First make sure that your monitor is calibrated; most monitors are way off base with the default configuration.
Step one, get something like a Blackmagic DeckLink to manage your color output instead of the operating system.
Sep two, buy or rent a colorimeter and calibrate your monitor to Rec.709 or BT.1886 with Resolve or DisplayCal.
The Neutral profile will need some selective contrast & saturation tweaks to get it to look right.
Assuming that you shot 8-bit video, make sure that your Data Levels are set to video in clip attributes.
I don't agree.
What you are suggesting is absolutely not needed for his use case.
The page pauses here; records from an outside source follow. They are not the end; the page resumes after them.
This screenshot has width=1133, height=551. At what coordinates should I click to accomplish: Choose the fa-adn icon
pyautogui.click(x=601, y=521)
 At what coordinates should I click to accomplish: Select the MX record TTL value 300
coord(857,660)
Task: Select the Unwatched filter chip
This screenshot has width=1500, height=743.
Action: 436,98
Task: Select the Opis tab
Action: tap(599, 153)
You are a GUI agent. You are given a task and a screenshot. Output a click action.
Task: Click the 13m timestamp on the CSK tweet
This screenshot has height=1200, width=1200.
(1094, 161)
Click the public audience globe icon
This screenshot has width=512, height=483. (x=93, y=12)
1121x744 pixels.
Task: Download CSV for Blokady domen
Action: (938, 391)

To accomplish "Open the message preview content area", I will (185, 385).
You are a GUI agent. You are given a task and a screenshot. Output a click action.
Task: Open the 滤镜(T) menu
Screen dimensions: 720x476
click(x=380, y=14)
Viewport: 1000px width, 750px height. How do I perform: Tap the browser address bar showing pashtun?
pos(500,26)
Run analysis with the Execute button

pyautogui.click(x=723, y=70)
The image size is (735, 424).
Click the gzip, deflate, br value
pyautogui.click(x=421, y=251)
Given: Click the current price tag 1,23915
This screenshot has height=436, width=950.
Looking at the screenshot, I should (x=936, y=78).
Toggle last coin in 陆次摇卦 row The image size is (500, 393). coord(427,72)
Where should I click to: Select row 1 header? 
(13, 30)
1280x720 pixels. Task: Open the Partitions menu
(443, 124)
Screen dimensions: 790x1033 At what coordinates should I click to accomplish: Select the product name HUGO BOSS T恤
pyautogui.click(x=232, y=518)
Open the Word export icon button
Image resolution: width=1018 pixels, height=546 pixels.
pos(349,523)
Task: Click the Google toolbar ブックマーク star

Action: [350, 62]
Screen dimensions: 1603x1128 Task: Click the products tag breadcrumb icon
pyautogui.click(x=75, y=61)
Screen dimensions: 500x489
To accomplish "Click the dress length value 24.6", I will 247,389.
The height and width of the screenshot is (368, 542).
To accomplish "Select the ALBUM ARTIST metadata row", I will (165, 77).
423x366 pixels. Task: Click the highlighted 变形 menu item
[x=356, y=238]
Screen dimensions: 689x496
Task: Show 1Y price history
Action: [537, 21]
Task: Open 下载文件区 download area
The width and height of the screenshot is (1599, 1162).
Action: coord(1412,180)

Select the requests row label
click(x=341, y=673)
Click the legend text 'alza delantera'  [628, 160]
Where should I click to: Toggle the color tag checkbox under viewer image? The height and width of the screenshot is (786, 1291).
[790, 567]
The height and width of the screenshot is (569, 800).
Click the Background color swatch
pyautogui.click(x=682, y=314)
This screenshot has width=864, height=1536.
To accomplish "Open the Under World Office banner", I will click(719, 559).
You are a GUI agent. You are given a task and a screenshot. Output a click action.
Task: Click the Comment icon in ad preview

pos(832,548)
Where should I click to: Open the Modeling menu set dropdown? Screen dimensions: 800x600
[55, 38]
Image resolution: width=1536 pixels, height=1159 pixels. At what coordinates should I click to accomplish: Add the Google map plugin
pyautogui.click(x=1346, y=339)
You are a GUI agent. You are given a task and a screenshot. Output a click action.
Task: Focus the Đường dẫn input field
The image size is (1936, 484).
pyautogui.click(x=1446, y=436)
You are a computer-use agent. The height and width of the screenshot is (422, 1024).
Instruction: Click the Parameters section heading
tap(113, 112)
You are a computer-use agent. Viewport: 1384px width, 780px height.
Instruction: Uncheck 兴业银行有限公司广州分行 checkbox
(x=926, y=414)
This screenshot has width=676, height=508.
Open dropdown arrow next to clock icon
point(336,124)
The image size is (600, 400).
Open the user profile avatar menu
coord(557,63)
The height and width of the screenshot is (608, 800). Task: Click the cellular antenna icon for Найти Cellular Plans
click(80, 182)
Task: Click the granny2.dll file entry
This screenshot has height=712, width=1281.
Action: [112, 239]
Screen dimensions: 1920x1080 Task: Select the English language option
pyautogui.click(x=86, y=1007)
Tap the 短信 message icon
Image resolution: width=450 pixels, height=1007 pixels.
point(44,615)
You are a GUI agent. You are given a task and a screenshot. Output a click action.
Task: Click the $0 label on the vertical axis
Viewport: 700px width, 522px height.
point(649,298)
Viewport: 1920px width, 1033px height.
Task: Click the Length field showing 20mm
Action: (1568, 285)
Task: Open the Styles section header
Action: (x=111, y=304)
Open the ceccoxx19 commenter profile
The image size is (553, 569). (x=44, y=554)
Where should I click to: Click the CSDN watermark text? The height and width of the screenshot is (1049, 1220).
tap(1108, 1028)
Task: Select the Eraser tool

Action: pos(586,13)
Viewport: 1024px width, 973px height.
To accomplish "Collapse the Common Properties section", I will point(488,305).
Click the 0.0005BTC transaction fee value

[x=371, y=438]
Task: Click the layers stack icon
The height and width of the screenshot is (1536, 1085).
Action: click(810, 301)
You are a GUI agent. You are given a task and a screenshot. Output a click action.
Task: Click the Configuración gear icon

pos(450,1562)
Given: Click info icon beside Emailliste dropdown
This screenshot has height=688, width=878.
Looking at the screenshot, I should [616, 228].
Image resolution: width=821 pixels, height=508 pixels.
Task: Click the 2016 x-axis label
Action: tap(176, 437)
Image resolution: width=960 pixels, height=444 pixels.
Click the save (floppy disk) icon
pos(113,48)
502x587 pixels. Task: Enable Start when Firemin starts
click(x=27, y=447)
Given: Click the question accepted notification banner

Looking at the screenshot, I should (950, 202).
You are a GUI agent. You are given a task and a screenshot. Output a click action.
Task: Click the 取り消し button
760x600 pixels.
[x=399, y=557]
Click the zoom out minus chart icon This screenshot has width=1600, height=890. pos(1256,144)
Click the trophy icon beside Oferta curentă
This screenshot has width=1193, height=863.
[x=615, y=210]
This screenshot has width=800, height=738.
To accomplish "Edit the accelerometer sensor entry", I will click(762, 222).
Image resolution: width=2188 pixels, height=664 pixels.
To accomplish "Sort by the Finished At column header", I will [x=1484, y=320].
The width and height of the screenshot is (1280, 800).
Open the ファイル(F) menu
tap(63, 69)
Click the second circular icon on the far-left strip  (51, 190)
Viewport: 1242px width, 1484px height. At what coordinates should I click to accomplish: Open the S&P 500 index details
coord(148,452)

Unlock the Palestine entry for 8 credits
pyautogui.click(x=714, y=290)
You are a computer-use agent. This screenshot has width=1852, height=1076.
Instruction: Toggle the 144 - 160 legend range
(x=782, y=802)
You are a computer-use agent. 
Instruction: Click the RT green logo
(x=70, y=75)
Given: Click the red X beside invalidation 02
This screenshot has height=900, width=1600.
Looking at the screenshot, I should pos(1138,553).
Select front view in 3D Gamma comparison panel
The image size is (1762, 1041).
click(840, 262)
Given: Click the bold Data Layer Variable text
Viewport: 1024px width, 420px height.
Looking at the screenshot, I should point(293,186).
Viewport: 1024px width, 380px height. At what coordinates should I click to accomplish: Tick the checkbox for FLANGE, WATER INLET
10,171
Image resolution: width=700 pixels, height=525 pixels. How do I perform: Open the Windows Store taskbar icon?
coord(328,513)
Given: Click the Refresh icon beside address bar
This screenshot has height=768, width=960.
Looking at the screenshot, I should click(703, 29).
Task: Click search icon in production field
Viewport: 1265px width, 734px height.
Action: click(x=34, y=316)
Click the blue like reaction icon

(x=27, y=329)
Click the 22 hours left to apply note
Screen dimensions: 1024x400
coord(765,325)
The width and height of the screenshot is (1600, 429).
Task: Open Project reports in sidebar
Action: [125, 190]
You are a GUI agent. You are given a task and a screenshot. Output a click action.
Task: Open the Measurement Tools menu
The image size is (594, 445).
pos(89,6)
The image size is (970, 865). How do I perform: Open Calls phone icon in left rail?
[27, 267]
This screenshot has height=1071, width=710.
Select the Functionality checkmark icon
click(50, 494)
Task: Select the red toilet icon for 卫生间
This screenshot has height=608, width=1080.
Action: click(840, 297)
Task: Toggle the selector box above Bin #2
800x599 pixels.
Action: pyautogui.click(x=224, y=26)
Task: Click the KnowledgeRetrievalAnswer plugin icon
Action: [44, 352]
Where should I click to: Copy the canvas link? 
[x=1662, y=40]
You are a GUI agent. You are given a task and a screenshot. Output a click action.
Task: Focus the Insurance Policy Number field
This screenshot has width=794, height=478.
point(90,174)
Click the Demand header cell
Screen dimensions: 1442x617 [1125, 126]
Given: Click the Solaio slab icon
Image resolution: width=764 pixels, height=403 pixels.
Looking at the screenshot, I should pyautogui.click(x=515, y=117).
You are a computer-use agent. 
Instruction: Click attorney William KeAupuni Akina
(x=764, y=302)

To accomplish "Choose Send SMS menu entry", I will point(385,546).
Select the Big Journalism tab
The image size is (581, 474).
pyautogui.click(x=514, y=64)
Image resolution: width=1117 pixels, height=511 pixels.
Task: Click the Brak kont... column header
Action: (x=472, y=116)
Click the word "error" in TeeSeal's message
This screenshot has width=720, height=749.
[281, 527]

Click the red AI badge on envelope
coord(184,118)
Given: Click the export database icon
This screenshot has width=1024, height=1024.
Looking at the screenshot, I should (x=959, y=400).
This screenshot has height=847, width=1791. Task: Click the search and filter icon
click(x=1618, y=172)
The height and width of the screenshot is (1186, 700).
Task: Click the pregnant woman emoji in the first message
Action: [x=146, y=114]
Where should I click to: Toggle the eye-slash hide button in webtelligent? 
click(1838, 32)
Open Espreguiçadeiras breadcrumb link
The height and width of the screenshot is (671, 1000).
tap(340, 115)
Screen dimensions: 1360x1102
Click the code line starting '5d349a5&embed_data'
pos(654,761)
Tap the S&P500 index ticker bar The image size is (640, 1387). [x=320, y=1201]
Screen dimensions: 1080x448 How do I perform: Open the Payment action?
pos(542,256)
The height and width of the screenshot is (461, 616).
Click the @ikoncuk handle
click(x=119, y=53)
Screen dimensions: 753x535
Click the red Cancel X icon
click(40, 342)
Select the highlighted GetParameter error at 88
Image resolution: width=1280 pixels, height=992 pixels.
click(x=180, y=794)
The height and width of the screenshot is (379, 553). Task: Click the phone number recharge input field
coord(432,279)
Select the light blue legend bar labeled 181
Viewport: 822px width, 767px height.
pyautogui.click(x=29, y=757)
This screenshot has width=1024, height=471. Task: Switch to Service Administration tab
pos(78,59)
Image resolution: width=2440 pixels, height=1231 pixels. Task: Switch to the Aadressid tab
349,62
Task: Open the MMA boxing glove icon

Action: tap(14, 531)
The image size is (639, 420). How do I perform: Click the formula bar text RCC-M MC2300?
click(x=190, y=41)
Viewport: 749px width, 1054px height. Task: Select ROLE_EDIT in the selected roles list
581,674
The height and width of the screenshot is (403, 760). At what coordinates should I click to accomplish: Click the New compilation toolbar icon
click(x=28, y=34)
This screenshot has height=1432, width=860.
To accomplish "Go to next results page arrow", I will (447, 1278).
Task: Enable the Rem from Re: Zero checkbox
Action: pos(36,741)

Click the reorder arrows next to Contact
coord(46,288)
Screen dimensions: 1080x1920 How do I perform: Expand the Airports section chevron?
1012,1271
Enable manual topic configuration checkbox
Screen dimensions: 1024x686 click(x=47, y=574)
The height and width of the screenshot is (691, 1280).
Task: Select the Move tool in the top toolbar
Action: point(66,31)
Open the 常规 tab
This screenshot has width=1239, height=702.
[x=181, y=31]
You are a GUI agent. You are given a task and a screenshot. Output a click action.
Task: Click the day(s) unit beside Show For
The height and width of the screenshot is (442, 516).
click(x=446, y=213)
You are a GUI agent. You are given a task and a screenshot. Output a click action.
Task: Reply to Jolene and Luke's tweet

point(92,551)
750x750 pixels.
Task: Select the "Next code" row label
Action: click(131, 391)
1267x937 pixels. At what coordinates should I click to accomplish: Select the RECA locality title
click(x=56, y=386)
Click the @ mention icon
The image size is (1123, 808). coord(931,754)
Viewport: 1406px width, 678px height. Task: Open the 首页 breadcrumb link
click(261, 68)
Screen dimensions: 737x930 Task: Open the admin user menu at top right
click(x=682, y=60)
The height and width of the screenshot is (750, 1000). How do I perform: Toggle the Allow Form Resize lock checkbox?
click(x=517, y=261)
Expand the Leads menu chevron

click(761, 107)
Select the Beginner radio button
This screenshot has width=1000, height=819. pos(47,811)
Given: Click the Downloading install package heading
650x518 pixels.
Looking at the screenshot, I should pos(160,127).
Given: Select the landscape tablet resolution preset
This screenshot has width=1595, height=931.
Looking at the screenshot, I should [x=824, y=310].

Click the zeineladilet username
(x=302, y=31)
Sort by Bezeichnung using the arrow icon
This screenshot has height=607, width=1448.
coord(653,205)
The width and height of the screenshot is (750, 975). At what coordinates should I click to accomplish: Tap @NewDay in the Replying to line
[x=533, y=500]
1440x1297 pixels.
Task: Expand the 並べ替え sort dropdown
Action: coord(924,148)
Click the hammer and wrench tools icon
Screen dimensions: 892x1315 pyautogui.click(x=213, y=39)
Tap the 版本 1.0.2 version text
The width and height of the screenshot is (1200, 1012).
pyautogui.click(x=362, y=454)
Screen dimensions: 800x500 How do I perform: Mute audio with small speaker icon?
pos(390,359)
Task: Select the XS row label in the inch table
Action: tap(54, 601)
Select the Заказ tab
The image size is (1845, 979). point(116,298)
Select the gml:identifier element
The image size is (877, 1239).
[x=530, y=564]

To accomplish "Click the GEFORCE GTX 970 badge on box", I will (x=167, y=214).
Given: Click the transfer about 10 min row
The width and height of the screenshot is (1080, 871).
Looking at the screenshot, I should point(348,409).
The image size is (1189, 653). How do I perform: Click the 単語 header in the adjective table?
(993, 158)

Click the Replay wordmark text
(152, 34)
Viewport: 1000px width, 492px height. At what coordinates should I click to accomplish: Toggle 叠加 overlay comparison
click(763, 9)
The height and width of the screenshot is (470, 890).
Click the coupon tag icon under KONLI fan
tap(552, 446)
A BM decklink is only needed for high-end professionals. You get great results when you use a modern display, preferably hardware calibrated with a i1 Display Pro colorimeter using the internal LUT of the display.
You normally calibrate to it's native colour space and gamma and use colour aware applications. You don't tweak display profiles after this.
I have an EIZO 10-bit monitor (CS2731) calibrated using the i1.
I use it mainly to softproof my photographic prints and it works beautifully for that. My prints are always pretty much spot on for a variety of paper types.
But for video I must admit I'm shooting in the dark in this respect. I have the notion (not sure from where) that for the video type i'm doing I should calibrate to sRGB, and that's the profile I use when editing in Resolve. Is Rec.709 different from sRGB?
Does your display have an internal LUT? If so, make sure to bypass any Color management in your driver of the graphics card. If you have a Nvidia Card:
* Go to Nvidia Control Panel and go to Adjust Desktop Color Settings, select: 'Override to Reference Mode' (it's now still on Accurate mode)
* Under menu "Change Resolution"
* Select “Use Nvidia Color Settings.” (it is still on Use Default Color Settings).
* Select the “Highest (32-bit)” option in the Desktop Color Depth option.
* Set Output Color Depth to 10bpc.
* Calibrate the internal LUT of the display as normally.
Is Rec.709 different from sRGB? They are near identical with only a slight gamma difference. Just Google for in depth information. Use Rec.709 as your final delivery for video. Use sRGB for images.